Tim Murphy’s novel Christodora has been optioned for a limited television series by Paramount TV. Ira Sachs and Mauricio Zacharias will be writing the adaptation.

Young adult books, especially queer young adult books, are really hitting their stride in the popular media. And young adult books have changed greatly over the years, often reflecting changes in our culture. Michael Waters explores this evolution in his essay on The Establishment.

Over a year since the Supreme Court legalized same-sex marriage across the country, novelist Matthew Griffin argues that it is time for our literature to reflect on what a gay marriage looks like:

Many have worried that marriage equality and the normalisation of gay culture may dampen the creativity with which many of us have lived our lives on the fringe, may fray the vibrant communities and families we’ve built when those we were born into rejected us. I hope that we will, instead of being dulled by the institution, bring the liberating creativity of gay life into it. We have now the opportunity to define marriage for ourselves. Here too the novel can be our lens, helping us imagine lives for ourselves, possible outcomes, to bring our own blurry, nearing futures into sharper focus while we still have time to shift course.
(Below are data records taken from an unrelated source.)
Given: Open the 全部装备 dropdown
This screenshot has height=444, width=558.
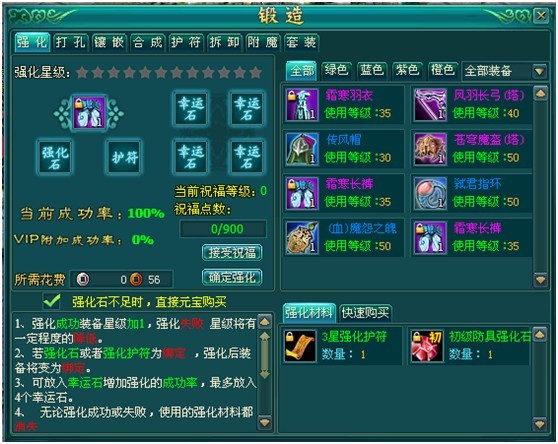Looking at the screenshot, I should coord(504,71).
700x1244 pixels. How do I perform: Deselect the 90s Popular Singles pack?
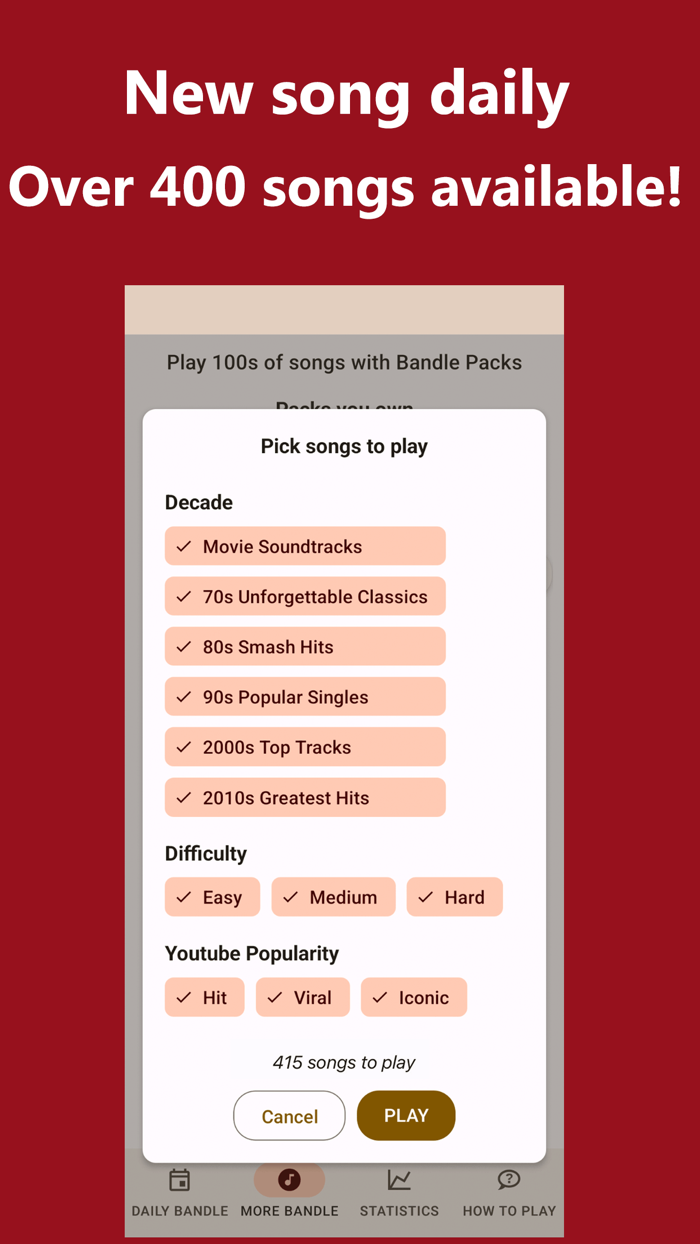[304, 696]
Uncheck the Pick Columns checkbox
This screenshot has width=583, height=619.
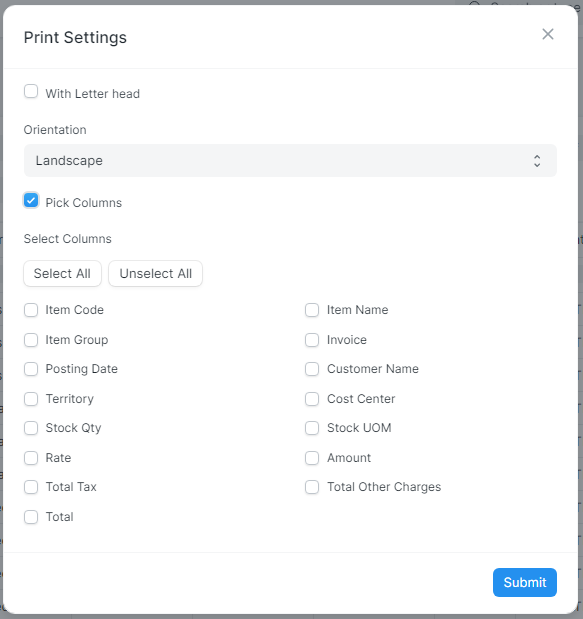pyautogui.click(x=31, y=200)
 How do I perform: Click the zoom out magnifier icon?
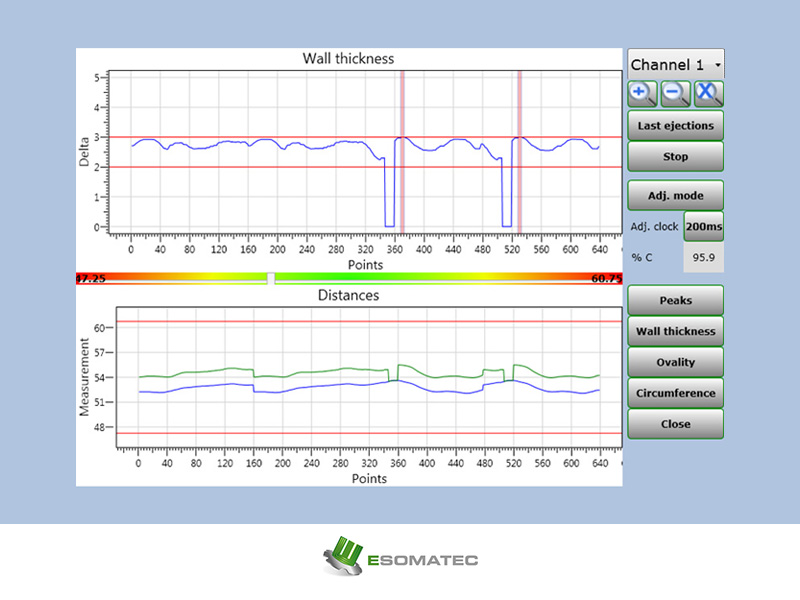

Darryl Pinckney’s essay in The New York Review of Books examines the relationship between the Black Lives Movement  and the Police.

In TLS, Edmund White reflects on Vladimir Nabokov’s Pale Fire.

At the time of the novel’s publication, many gay men were vexed by the satirical portrait, though now it seems perfectly acceptable. Gay critics are no longer prospecting for positive role models. What we have instead in Kinbote is a compendium of “period” gay images. The “Baron” (a fake title) Wilhelm von Gloeden’s staged photographs of Sicilian boys with cracked feet, peasant tans, hunger-bloated stomachs and coarse faces, wearing ancient Greek togas and laurel wreaths and holding papier maché lyres; Prussian porn and English gentlemen’s proclivities for willing, paid guardsmen; the aesthetes of Oscar Wilde’s day (a single tulip); the gay son of a famous womanizing king (Mad Ludwig and his royal father, lover of La Belle Otéro); the tennis champion Bill Tilden, whose spectacular playing made him famous in the 1920s – and whose paedophilia landed him in prison; “scoutmasters with something to hide”; idyllic romances with athletes and shepherd boys in the style of A. E. Housman, whose Shropshire Lad Kinbote admires above all other poems except for Tennyson’s equally fruity In Memoriam; the sailors so sought after as “rough trade” (non-reciprocating, drunk, heterosexual bullies): all are evoked here, a catalogue of male homosexual desire through the ages.